Delirmek üzere Hikmet ya da çoktan delirdi. Adına ne derseniz deyin ama ben belirdiğini düşünüyorum. Geçmiş ve geleceği yutup şimdinin her anına dokunmaya başlıyor. Çünkü gidecek başka hiçbir zaman ya da hiçbir yer yok onun için. Varlığının yoğunluğu sırtının kamburu artık.

“Kötülüğüm, kelimelerin arasında kayboluyor.”

Sanki yeni bir yurt edinmiş gibiyim. Tehlikeli Oyunların her bir cümlesine sayfalarca hislerimi yazmak istiyorum; kaybolmak, aramak, bulmak… Hayatında ilk defa parka gelmiş bir çocuk gibiyim. Heyecanlanıyorum ve saatler, sayfalar harcamadıkça anladıklarımın, anlatmak istediklerimin hakkından gelemiyorum. Bütün bunları sizin de okumanız, üzerinde sizin de düşünmeniz gerektiğine inanıyorum.

“Ben yalnız sesleri dinliyorum, anlamlarla ilgili değilim. Kuş sesi dinleyerek huzur duyanlar varmış; onlar gibiyim.”

Kendi fikirlerimle ancak buraya kadar yürüyebildim. Şimdi diğer alıntıları buraya bırakıp Tehlikeli Oyunları neden okumanız gerektiğinin tahlilini yaptığım yazımı sizin düşüncelerinizin ellerine bırakıyorum. 

“Sevmesini bilmeyenler, kaderlerine razı olmalıdırlar.”

“Zaman her şeyi halletmişti.”

“Göründüğümüz kadar olmayalım. Hiç olmazsa, göründüğümüzden az olmayalım. Hemen tükenmeyelim.”

“İyi başlangıçların tarihimizde çok görüldüğünü, önemli olanın iyi bitirişler olduğunu bildiriyordu.”

“Kendimizi kendi üzerimizde deneyerek yok olup gidecek miyiz?”

“Sert köşelere çarpmaktan yorulan aklımın durgun ve sürekli bir aşk içinde ancak seninle birlikte dinleneceğini biliyordum.”

“Dünyada çok sevgisizlik vardı.”

“Küçük zamanlar birikti, büyük şeyleri ezip geçti.”

“Aman yarabbim! Ne ürkek kuştur: Uçmak için bahane arar!”

“Biraz ölseydim, biraz da sizin bana ağlamanızı seyretseydim.”

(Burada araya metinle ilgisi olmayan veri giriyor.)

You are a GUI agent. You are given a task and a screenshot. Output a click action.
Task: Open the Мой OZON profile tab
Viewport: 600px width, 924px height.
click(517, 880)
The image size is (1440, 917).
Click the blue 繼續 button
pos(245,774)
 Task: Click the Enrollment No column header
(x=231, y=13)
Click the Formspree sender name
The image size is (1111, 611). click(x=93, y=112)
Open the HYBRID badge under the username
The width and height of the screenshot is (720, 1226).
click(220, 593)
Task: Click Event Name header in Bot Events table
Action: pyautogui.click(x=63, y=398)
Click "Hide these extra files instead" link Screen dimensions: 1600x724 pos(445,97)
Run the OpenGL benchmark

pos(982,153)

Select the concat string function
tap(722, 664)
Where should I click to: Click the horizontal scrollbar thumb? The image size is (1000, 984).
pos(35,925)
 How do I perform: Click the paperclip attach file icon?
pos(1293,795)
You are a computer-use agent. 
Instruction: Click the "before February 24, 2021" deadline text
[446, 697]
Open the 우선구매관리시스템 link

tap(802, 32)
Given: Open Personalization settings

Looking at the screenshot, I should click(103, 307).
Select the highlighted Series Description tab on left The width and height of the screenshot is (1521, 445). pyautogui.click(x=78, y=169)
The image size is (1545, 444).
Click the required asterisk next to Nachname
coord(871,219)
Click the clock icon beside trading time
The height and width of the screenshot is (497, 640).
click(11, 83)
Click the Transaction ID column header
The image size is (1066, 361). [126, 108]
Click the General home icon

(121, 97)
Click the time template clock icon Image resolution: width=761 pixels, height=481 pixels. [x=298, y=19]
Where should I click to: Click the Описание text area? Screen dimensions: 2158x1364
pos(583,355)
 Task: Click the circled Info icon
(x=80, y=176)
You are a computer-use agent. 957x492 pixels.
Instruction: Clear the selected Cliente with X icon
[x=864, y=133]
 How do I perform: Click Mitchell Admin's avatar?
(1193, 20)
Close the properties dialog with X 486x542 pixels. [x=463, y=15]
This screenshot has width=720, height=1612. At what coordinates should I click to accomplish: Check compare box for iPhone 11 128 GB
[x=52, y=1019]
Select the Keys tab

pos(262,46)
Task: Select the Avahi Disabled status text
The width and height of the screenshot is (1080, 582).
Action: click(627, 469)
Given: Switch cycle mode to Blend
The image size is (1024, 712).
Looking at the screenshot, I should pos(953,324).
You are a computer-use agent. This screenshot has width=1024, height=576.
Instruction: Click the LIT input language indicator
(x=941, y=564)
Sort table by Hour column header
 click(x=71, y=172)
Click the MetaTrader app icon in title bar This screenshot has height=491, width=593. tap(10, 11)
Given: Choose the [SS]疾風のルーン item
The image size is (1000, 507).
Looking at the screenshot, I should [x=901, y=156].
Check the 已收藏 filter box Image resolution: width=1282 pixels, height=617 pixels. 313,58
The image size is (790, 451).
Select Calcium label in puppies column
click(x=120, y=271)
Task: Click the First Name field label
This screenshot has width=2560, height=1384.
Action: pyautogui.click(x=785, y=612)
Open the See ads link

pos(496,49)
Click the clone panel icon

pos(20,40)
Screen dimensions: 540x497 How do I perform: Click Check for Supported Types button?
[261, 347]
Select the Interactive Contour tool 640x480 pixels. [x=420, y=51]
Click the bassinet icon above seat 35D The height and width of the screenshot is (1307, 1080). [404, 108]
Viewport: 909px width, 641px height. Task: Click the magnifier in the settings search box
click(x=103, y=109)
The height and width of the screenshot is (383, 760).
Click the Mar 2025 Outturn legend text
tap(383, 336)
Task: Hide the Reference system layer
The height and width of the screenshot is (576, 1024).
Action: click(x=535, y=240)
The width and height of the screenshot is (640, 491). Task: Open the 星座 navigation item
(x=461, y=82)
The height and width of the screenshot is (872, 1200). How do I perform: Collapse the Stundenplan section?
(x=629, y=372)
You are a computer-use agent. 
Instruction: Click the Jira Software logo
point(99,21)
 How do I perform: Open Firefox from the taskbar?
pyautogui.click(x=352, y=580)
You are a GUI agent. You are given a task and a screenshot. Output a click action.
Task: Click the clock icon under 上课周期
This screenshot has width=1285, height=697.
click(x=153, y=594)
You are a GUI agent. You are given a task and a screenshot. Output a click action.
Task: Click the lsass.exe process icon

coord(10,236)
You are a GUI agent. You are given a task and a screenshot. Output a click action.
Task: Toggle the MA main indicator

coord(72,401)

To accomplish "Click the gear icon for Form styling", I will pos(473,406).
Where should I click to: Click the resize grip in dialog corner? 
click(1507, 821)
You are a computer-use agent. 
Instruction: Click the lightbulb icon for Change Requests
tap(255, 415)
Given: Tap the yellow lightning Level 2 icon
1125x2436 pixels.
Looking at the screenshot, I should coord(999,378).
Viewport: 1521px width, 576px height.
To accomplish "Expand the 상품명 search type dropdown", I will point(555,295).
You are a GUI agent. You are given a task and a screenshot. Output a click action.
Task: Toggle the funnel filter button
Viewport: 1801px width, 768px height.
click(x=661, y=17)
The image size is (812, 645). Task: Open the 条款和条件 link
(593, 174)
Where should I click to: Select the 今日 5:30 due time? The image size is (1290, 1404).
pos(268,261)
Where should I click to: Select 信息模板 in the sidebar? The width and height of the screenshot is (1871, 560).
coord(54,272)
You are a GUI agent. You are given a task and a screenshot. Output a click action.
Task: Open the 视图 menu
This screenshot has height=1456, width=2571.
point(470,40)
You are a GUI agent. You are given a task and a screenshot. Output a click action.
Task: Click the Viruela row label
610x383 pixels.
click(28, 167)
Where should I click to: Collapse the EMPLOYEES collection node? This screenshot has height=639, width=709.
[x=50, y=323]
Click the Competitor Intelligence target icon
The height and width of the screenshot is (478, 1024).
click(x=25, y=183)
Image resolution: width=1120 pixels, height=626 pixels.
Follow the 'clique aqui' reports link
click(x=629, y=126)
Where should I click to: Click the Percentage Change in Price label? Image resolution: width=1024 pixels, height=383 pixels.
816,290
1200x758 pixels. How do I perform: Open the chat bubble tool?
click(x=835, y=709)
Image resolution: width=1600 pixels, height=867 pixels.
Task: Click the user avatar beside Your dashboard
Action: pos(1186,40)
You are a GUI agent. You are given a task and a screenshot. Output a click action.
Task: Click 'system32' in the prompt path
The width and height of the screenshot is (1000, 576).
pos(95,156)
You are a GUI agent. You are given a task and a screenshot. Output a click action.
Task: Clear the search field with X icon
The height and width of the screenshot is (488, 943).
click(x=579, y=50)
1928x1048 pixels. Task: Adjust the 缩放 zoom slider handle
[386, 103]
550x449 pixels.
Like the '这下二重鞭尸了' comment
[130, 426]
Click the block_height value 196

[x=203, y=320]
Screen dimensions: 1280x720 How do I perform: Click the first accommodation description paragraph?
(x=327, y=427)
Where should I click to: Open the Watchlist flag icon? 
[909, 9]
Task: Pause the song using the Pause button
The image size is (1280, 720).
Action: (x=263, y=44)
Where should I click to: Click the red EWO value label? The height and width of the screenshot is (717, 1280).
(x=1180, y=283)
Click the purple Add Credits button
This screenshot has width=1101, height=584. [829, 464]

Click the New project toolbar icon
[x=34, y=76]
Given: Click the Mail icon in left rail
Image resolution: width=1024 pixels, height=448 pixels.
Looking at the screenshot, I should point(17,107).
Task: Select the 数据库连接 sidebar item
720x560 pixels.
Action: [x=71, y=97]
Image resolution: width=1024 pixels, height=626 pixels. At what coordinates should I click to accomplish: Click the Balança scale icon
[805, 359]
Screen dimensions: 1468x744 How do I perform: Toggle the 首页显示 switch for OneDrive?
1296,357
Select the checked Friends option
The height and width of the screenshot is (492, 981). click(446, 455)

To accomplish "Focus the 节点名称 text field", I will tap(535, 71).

Sona geldiğimizde az çok finali tahmin edebileceğinize inanıyorum. Böyle bir kitabın nasıl bitmesi gerektiğini düşünüyorsanız öyle bitiyor satırlar. Yine de tam olarak ne olacağını söylemeden bir şey eklemem gerekiyor. Roman biterken son paragraf her şeyin üzerine öylesine doğru, gerçek ve yerinde sözler barındırıyor ki aslında sizin, benim, bizim yaşadığımız tam olarak bu, dedirtiyor. Bana kalırsa bütün kitap bir paragraf olsa o son paragraf olurdu.

“Bazı insanlar bazı şeyleri hayatlarıyla değil, ölümleriyle ortaya koymak durumundadır.”